The preliminary University of Michigan Consumer Sentiment Index for December registered a reading of 97.5, unchanged from the final November index level. The preliminary reading is 1.7% higher than the preliminary index reading of 95.9 in December of 2017.
Economists polled by Bloomberg were expecting a December reading of 97.4.
The December subindex readings were higher in three of four categories when compared both to November and to last December.
The consumer expectations subindex fell 2.3% month over month to 86.1 and the current conditions subindex rose from 112.3 to 115.2 (up 2.6%).
Year over year, the current conditions subindex is up 1.3%, and the consumer expectations subindex is down up 2.1%.

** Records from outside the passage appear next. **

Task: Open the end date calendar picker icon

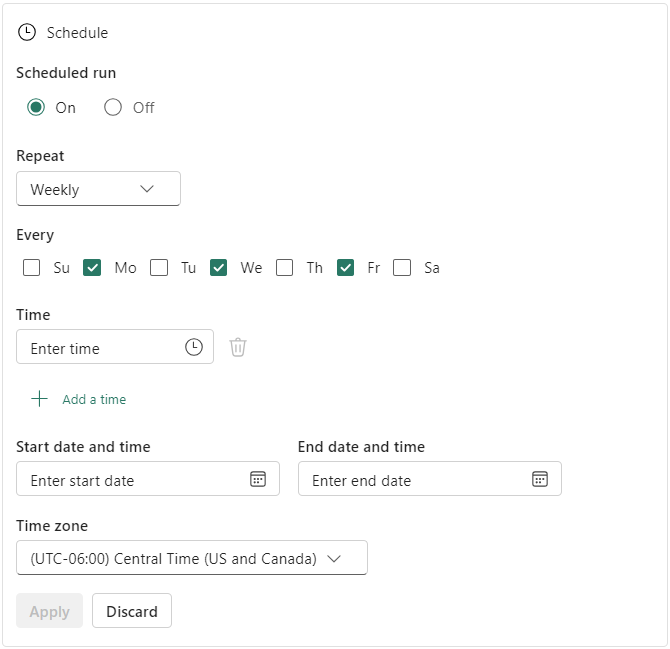Action: [x=540, y=479]
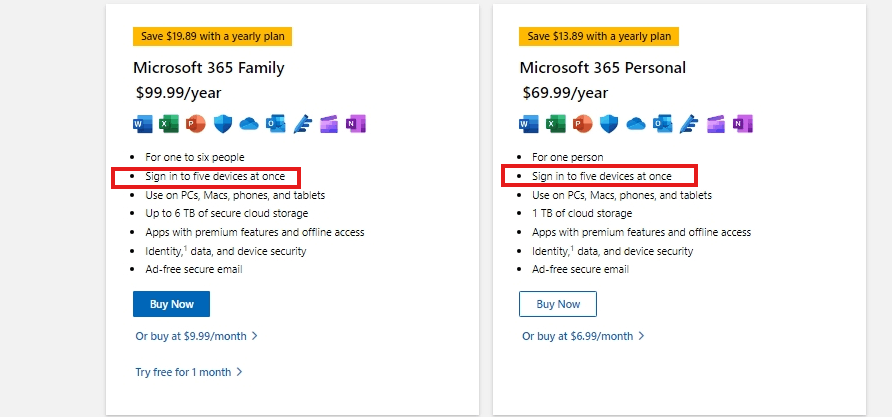Click the Word icon under Microsoft 365 Personal
The width and height of the screenshot is (892, 417).
point(529,124)
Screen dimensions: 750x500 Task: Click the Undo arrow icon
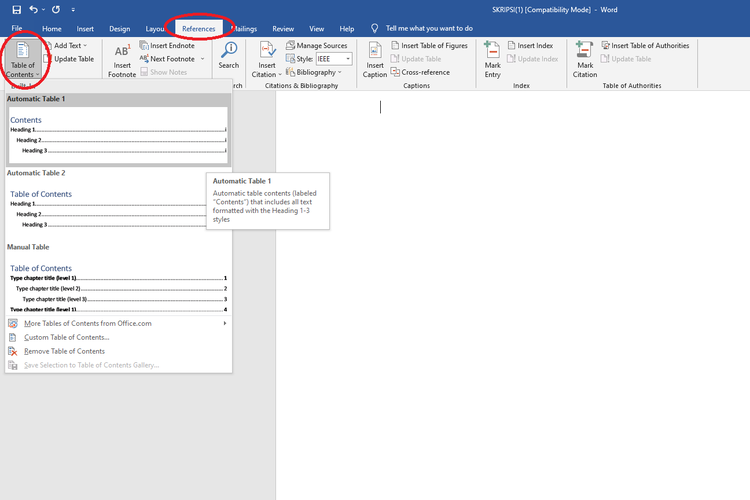pos(33,9)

The survey’s chief economist, Richard Curtin, said:
Consumer sentiment was unchanged from last month’s reading and has remained at very favorable levels since the start of 2017. In the two years from January 2017 to December 2018, the Sentiment Index was consistently above 90.0, averaging 97.5, identical to the early December reading. The last time the Sentiment Index was consistently above 90.0 for at least as long was from 1997 to 2000, recording a four-year average of 105.3. There are a number of plausible causes for the difference in consumer optimism from the late 1990’s to today, most of which revolve around job and wage prospects. As noted in last month’s report, as long as job and income growth remain strong, rising prices and interest rates will not cause substantial cutbacks in spending. In the early December survey, however, consumers did mention hearing much more negative news about future job prospects. … Moreover, most consumers understand that the goal of increasing interest rates is to slow the pace of economic growth. In past expansions, there was plenty of room between low and high interest rates to nudge up rates without damaging consumer spending. The gap has been squeezed to just a few percentage points and more caution is now warranted.